Which lines in the data below contain the word "computer"? Pull each of them out.

**Entries provided**
↓↓↓

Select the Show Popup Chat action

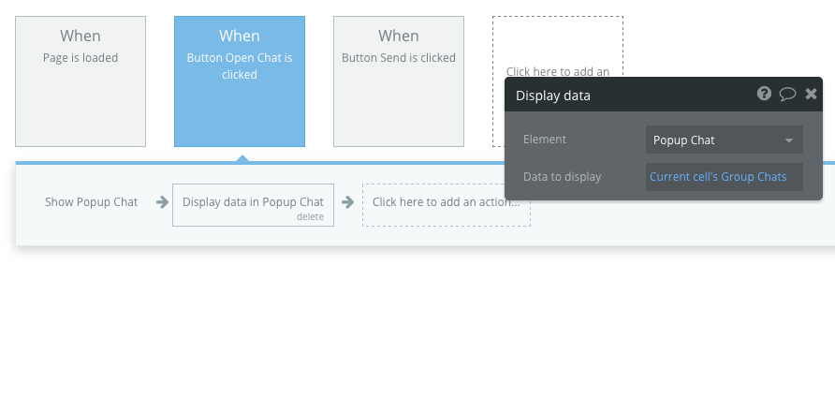pos(91,202)
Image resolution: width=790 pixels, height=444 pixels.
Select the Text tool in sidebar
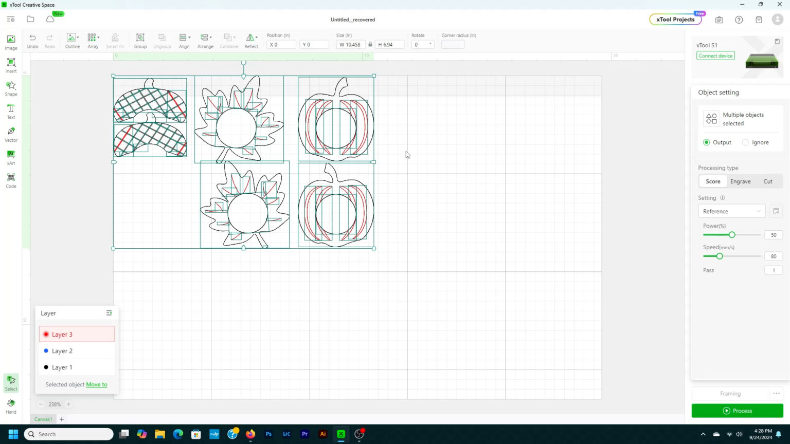click(11, 111)
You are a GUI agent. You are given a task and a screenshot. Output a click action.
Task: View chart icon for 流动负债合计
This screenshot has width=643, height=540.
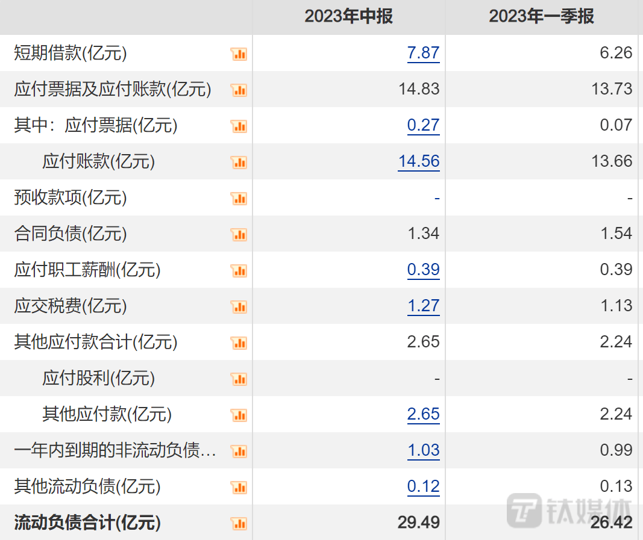[239, 524]
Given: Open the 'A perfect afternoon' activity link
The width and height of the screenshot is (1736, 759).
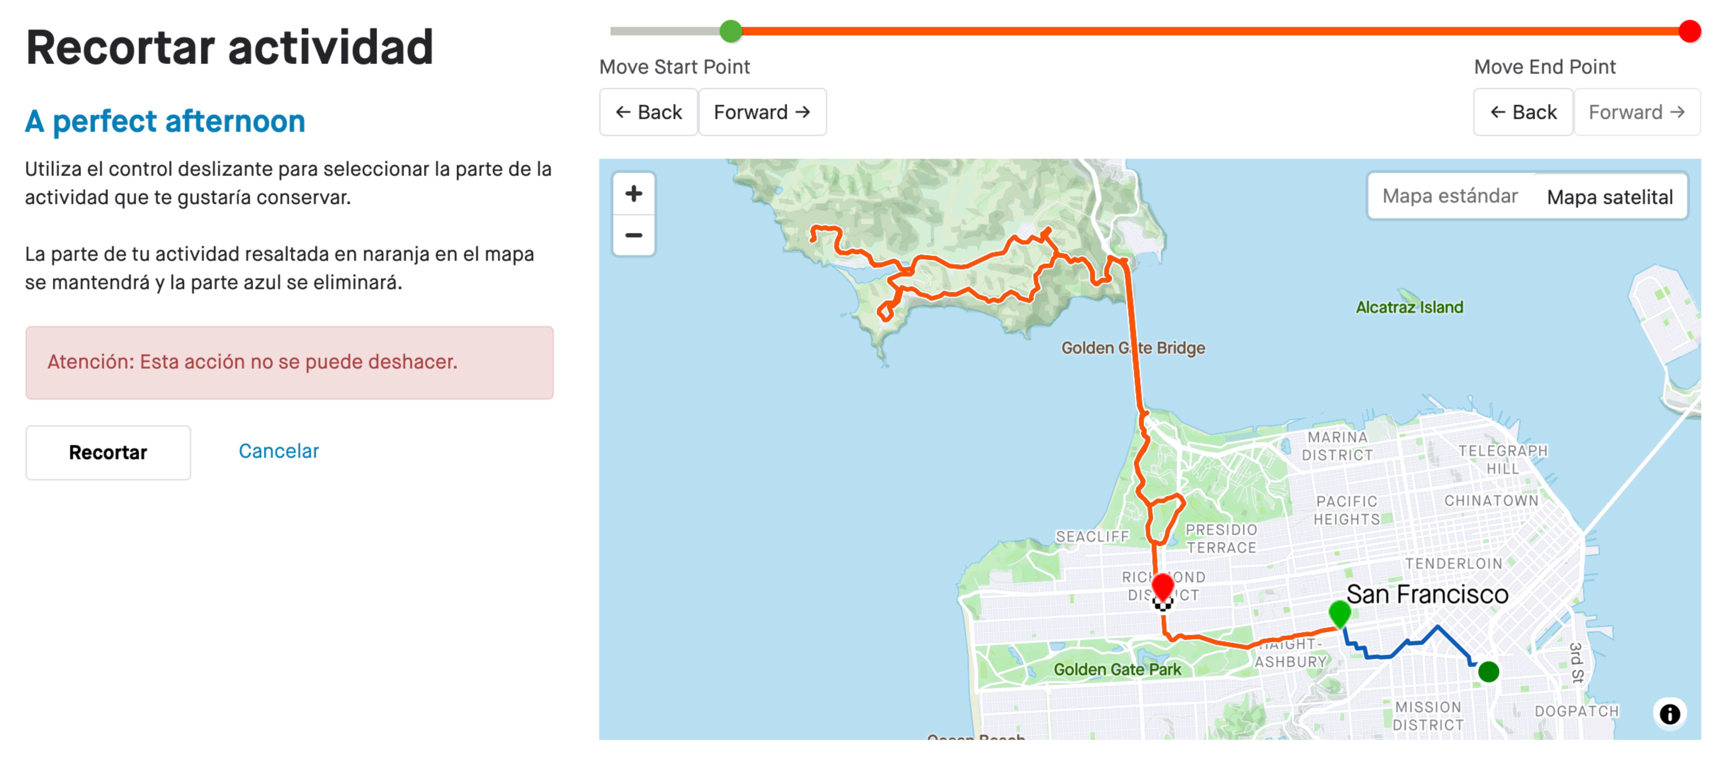Looking at the screenshot, I should tap(165, 121).
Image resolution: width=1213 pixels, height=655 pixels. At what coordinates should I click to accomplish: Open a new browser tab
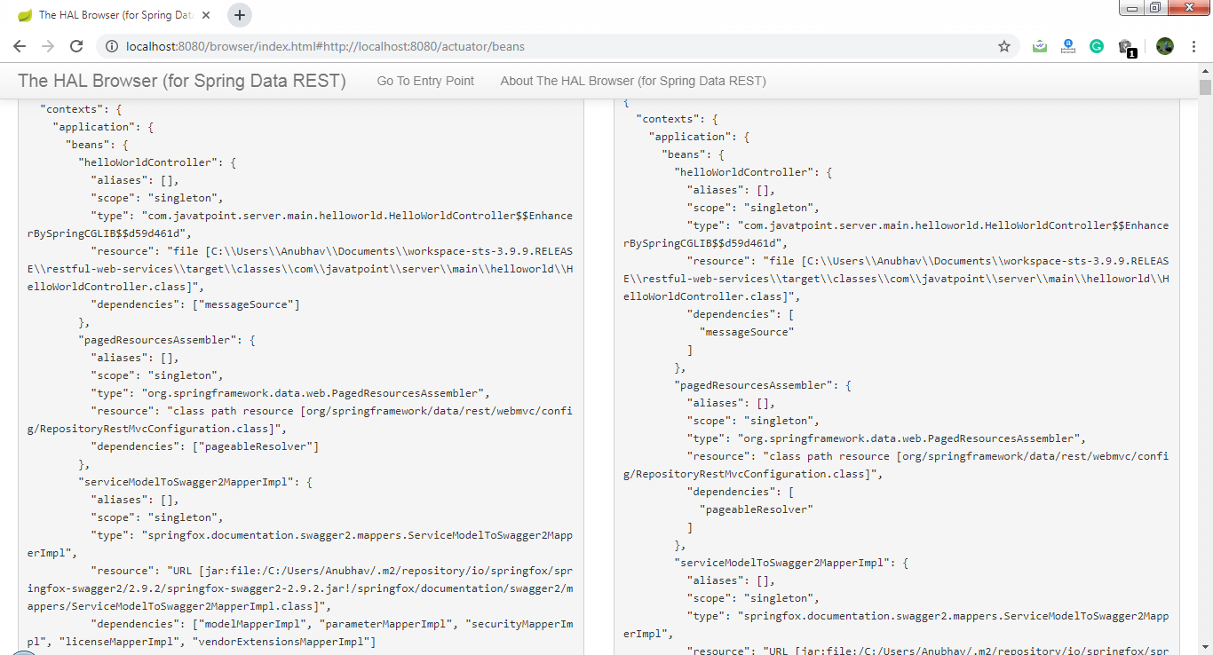click(x=240, y=15)
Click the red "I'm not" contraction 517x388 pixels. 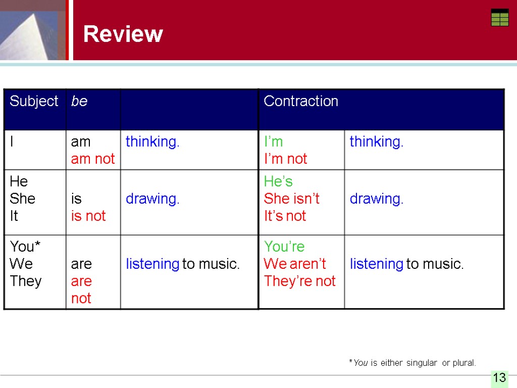[x=285, y=159]
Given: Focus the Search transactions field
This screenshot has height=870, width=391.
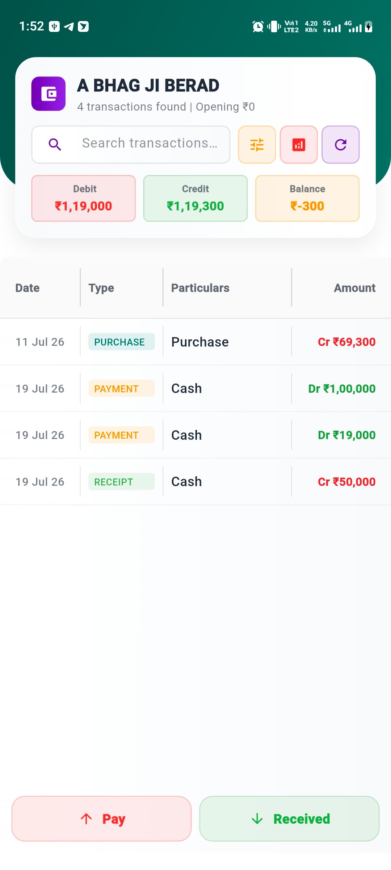Looking at the screenshot, I should pos(131,145).
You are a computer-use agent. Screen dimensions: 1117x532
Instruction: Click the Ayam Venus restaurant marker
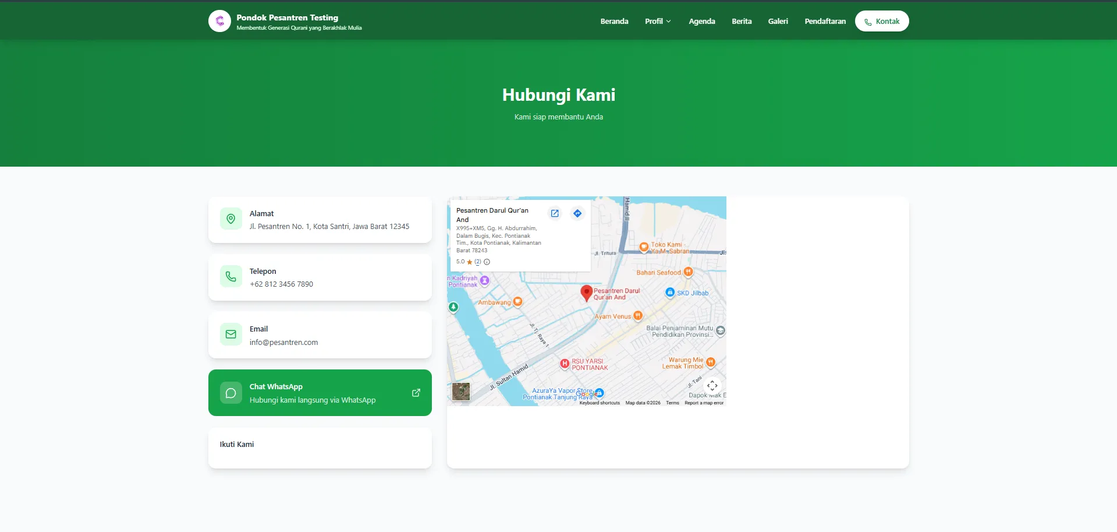[x=638, y=316]
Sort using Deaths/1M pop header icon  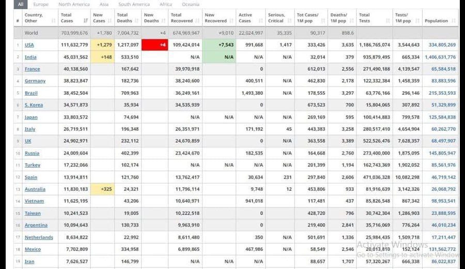[x=351, y=21]

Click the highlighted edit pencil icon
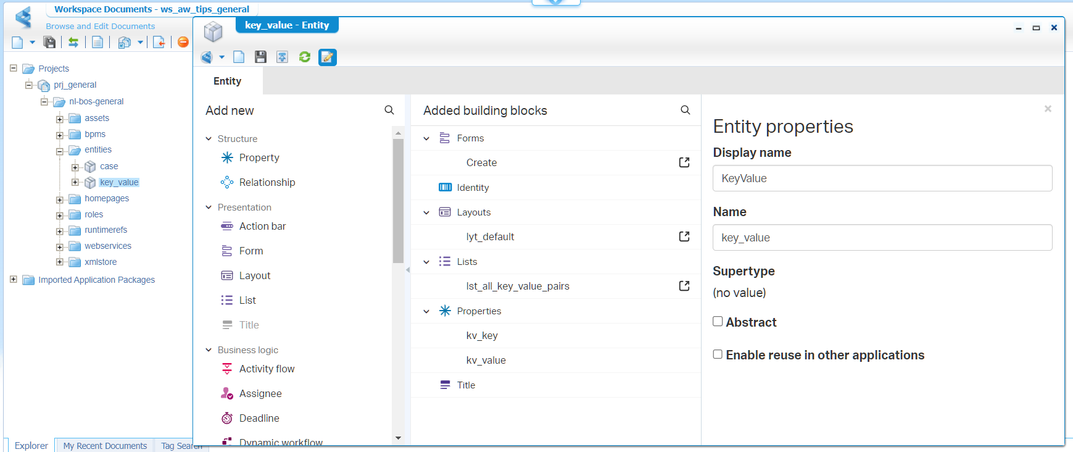327,57
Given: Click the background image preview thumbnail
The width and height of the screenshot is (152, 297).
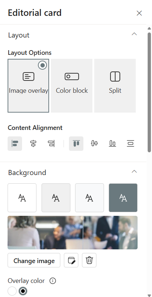Looking at the screenshot, I should pos(73,233).
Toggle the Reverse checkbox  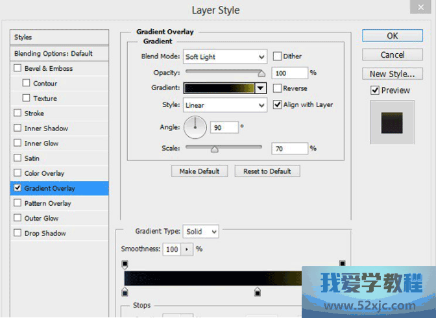click(278, 88)
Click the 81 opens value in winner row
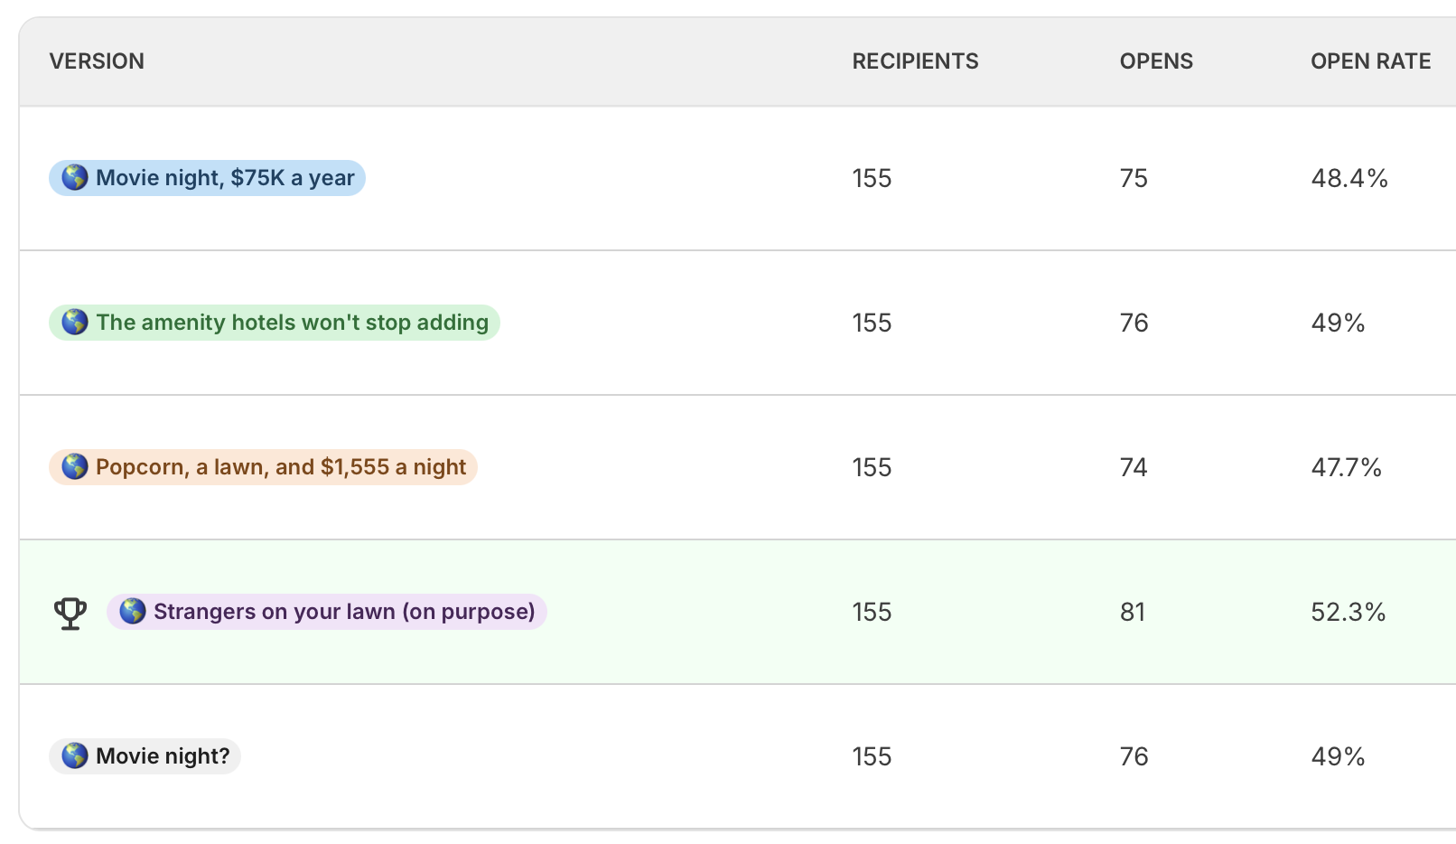1456x844 pixels. pos(1133,612)
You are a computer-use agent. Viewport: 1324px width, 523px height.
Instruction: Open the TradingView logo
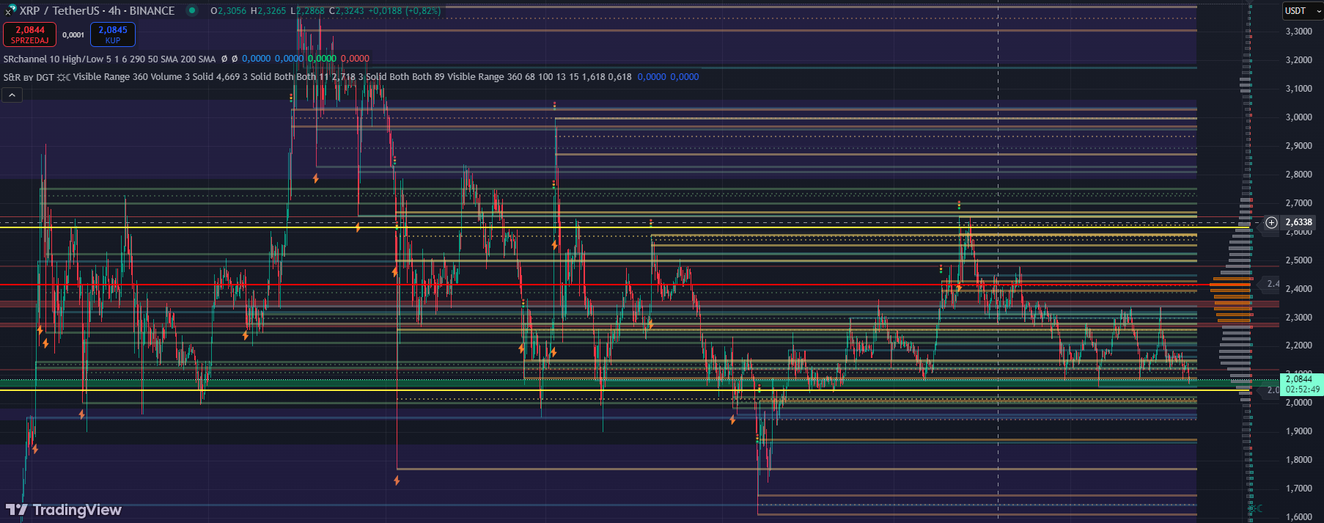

↑↑↑

**Answer box**
You are a computer-use agent. Screen dimensions: 1117x532
You are a computer-use agent. Viewport: 1324px width, 523px height.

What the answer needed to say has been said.